**WHAT IS EXPECTED:** Please repeat, exactly as written, every line from the one containing "Image resolution: width=768" through the last line of the records, both included, and leave out any pictures.

**SUPPLIED MATERIAL:**
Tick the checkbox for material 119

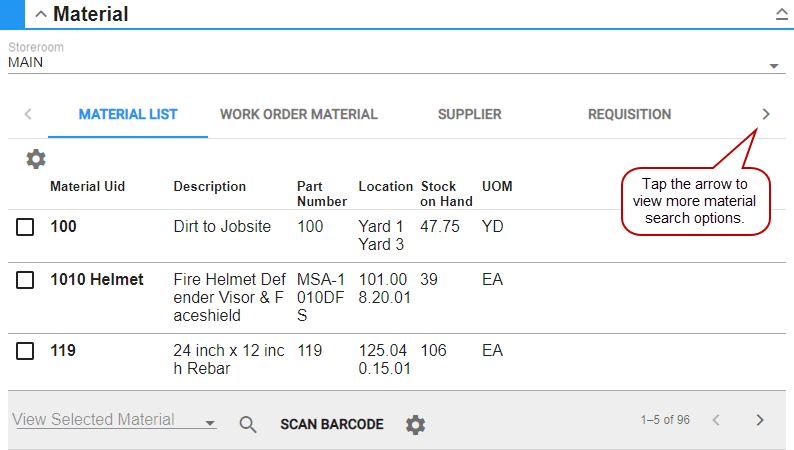[25, 352]
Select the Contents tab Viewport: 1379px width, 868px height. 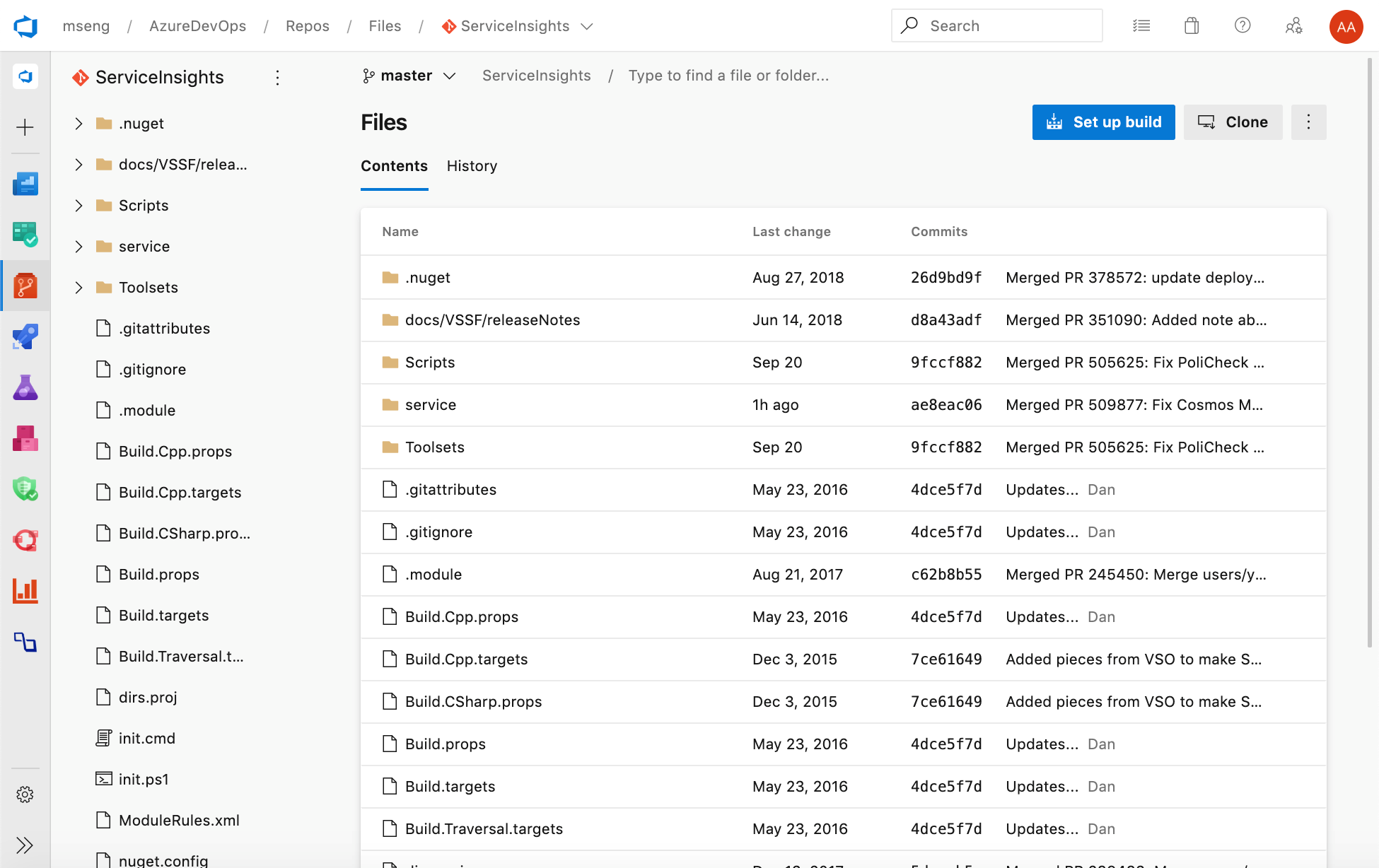pos(394,166)
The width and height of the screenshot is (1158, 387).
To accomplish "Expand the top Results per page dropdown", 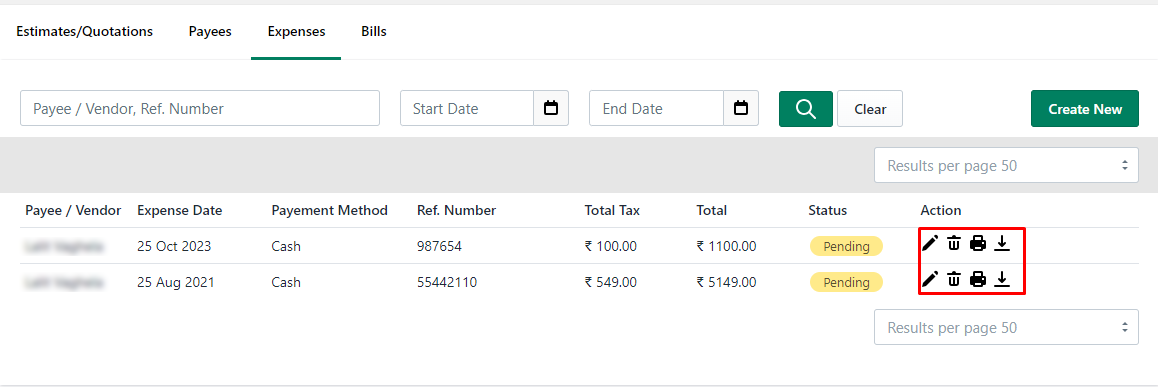I will point(1007,165).
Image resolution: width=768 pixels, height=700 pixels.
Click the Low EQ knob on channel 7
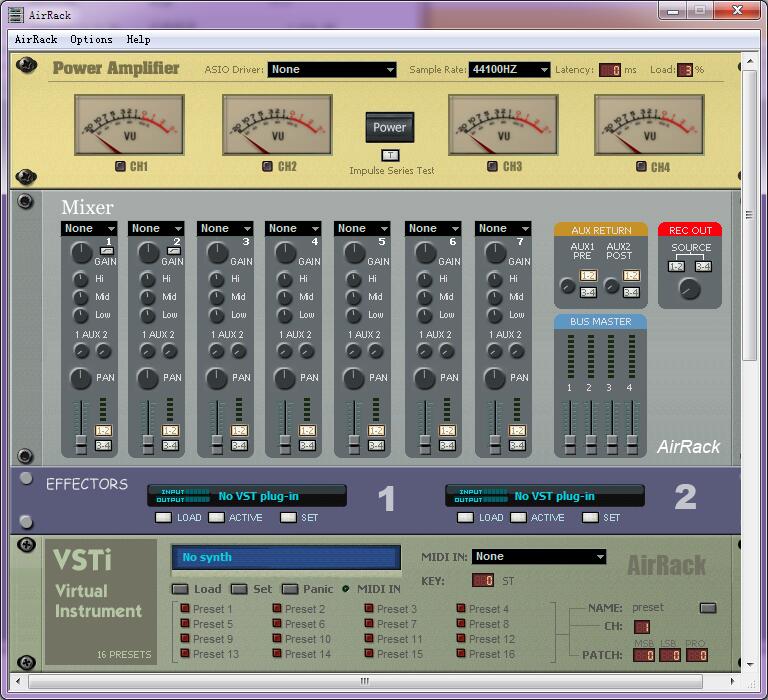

**WRITTEN SOLUTION:**
Image resolution: width=768 pixels, height=700 pixels.
Click the Low EQ knob on channel 7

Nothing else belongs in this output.